Task directions: Can you write out again the records starting with the line that contains "The image size is (460, 314)." and going on through the line that contains "[x=156, y=295]", requests included, with every coordinate in the answers raised by 77?
[Start Records provided]
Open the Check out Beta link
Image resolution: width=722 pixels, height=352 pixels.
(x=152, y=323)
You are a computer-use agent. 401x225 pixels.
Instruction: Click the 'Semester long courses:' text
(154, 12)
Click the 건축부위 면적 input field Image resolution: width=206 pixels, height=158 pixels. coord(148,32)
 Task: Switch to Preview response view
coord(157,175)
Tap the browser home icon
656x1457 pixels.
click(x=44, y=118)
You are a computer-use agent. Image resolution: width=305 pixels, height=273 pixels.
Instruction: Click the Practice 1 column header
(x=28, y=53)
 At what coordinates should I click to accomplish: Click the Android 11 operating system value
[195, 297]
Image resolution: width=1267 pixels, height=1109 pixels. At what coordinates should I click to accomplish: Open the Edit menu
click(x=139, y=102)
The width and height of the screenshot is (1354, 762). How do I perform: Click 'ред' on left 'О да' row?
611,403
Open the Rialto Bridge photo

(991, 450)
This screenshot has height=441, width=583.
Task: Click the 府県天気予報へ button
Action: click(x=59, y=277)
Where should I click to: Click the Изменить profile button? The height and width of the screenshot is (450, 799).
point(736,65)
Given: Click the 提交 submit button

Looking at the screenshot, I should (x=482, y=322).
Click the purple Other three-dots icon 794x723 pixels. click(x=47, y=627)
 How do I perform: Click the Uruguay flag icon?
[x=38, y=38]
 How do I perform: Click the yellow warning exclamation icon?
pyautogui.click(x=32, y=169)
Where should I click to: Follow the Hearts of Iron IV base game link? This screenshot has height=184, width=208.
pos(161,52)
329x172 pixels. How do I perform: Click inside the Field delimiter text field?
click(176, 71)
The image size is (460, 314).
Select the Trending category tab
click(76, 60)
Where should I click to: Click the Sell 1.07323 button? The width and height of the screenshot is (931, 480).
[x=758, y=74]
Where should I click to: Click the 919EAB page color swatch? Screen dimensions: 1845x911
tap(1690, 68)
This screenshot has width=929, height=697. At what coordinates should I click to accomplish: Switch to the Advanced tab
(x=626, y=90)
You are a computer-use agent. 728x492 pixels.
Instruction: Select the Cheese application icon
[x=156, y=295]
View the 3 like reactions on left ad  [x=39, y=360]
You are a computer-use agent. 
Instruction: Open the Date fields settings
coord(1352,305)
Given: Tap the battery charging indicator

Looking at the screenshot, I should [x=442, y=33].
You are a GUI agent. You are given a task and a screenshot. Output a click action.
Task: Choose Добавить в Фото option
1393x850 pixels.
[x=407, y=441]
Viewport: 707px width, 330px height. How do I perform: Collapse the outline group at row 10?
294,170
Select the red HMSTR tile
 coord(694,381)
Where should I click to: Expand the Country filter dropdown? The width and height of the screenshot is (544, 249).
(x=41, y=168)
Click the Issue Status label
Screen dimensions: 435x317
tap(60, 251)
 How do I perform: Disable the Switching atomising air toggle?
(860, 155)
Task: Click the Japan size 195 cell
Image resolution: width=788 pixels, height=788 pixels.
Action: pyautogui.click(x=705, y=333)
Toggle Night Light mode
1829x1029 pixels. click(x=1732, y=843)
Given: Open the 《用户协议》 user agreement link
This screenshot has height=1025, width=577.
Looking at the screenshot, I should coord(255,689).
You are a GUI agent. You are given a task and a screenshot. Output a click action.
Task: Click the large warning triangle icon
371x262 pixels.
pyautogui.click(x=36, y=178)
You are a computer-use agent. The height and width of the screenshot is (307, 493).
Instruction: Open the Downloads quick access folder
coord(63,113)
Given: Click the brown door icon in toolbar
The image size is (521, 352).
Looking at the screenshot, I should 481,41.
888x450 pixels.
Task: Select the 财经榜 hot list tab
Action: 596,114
[End Records provided]
Task solution:
The image size is (460, 314).
Select the Trending category tab
click(153, 137)
Where should I click to: Click the Sell 1.07323 button? The width and height of the screenshot is (931, 480).
[x=835, y=151]
Where should I click to: Click the 919EAB page color swatch? Screen dimensions: 1845x911
tap(1767, 145)
This screenshot has width=929, height=697. At what coordinates should I click to accomplish: Switch to the Advanced tab
(x=703, y=167)
You are a computer-use agent. 728x492 pixels.
Instruction: Select the Cheese application icon
[x=233, y=372]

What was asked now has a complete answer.